Existence of square root of a matrix

Question

Testing a method with the use of C.-H. theorem for finding square roots of real $ 2 \times 2 $ matrices I have noticed that some matrices probably don't have their square roots with real and complex entries.

An example the matrix $A= \begin{bmatrix} 0 & 1 \\ 0 & 0 \end{bmatrix}$.

However is it at all a proof that it is impossible to extend somehow the field of entries in order to satisfy equation $B^2=A$ similar to the situation when many years ago solution of $a^2=-1$ seemed to be impossible to solve for real numbers hence imaginary numbers $i$ were introduced ?

Is it possible to devise such numbers (...quaternions? octonions ? or others..) that $B^2=A$ would be however satisfied ?

Additionally, when we are sure in general case for $n \times n$ matrices that a square root exists if we are free to vastly extend a field?

Answer 1

Two partial answers to your question make a full answer!

Let $A=\begin{bmatrix}0&1\\0&0\end{bmatrix}$.

• Answer 1: The set of matrices form a ring (rings are sets where you have algebraic operations of addition and multiplication). In abstract algebra, one learns about ring extensions, in other words, you can construct a bigger ring which contains the ring of matrices, but your given matrix $A$ has a square root. This is easier to do in a commutative ring, but matrix multiplication is not commutative.

  In this case, let $M_{2,\mathbb{R}}$ be the set of $2\times 2$ matrices with coefficients in $\mathbb{R}$, and we consider elements which are sums of matrices times $B$. In other words, you have sums whose terms are like $$ BM_1BM_2BM_3B\cdots M_kB $$ with or without the leading $B$'s. The one extra condition is that $B^2=A$.

  This gets complicated, but does include a square root of $B$. The problem is that $B$ is not a matrix, it's just an extra element in the ring that acts like the square root $A$.

• Answer 2: Suppose that $B$ must be a matrix (and we're working in a field of characteristic $0$). Then, we have the situation $$ \begin{bmatrix}0&1\\0&0\end{bmatrix}=\begin{bmatrix}a&b\\c&d\end{bmatrix}\begin{bmatrix}a&b\\c&d\end{bmatrix}=\begin{bmatrix}a^2+bc&ab+bd\\ac+cd&bc+d^2\end{bmatrix}. $$ Let's start with the lower left corner. We have that $c(a+d)=0$, so either $c=0$ or $a=-d$.

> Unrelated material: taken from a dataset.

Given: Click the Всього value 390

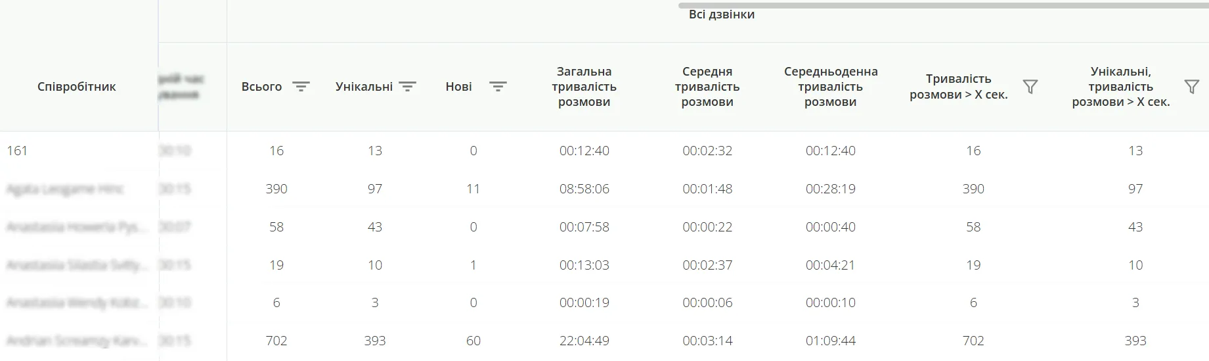Looking at the screenshot, I should tap(276, 189).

  • Let's start with the case where $c=0$. In this case, the matrix on the RHS simplifies to $$ \begin{bmatrix}a^2&ab+bd\\0&d^2\end{bmatrix} $$ Since the upper left and lower right corners are also $0$, $a^2=0$ and $d^2=0$, so $a=0$ and $d=0$. But this makes the upper right corner $0$ as well, a contradiction.

  • Suppose now that $a=-d$, but then the upper right corner is $b(a+d)=0$, which is also not possible.

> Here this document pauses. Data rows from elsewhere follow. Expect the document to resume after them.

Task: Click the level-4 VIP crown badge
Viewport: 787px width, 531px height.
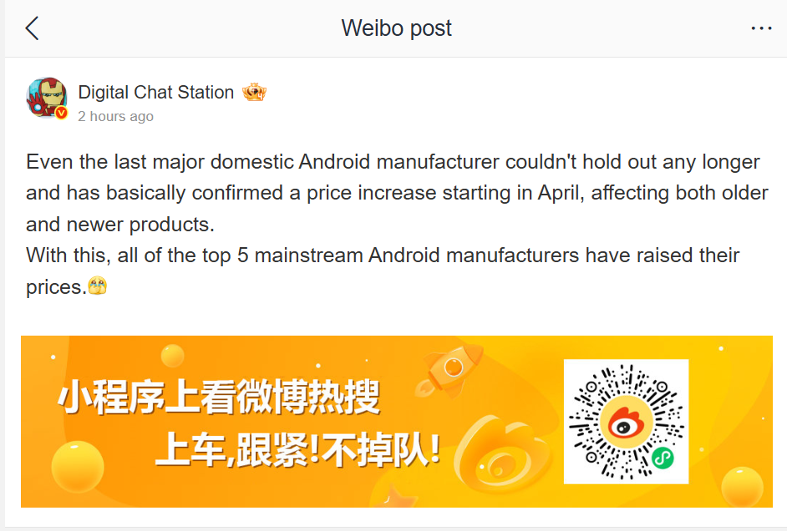Action: click(254, 92)
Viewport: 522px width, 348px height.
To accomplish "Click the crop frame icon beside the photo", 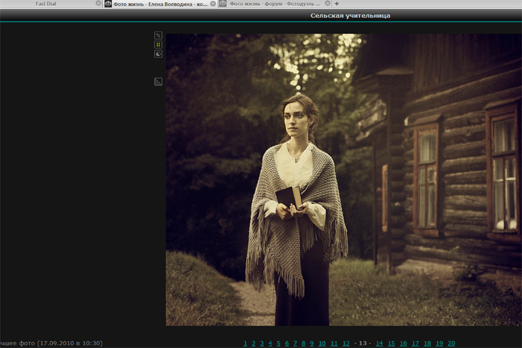I will [158, 35].
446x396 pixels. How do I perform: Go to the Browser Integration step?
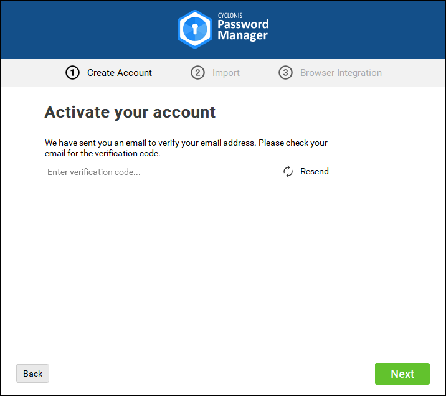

  Therefore, if $xy=0$ implies that $x=0$ or $y=0$, then there is no way to write $A$ as a square of a matrix no matter what field you work with (assuming in our field that $0\not=1$).

Concluding remark: If you work with matrices over a commutative ring which has zero divisors (so not an integral domain), then it may be possible to find a matrix which is the square root of $A$.

Answer 2

That follows is the continuation of the @Michael Burr 's post.We assume that the entries of $A=\begin{pmatrix}0&1\\0&0\end{pmatrix}$ are in $R$, a non-commutative ring with unity and we want to solve $X^2=A$ where $X=\begin{pmatrix}p&q\\r&s\end{pmatrix}$.

Necessarily $AX=XA$, that implies $p=s,r=0$. Finally, $X=\begin{pmatrix}p&q\\0&p\end{pmatrix}$ where $p^2=0,pq+qp=1$.

The simplest example: if $R=M_2(K)$ (where $K$ is a field), then a particular square root (there are many other solutions) is obtained for

$p=\begin{pmatrix}0&1\\0&0\end{pmatrix},q=\begin{pmatrix}x&y\\1&-x\end{pmatrix}$.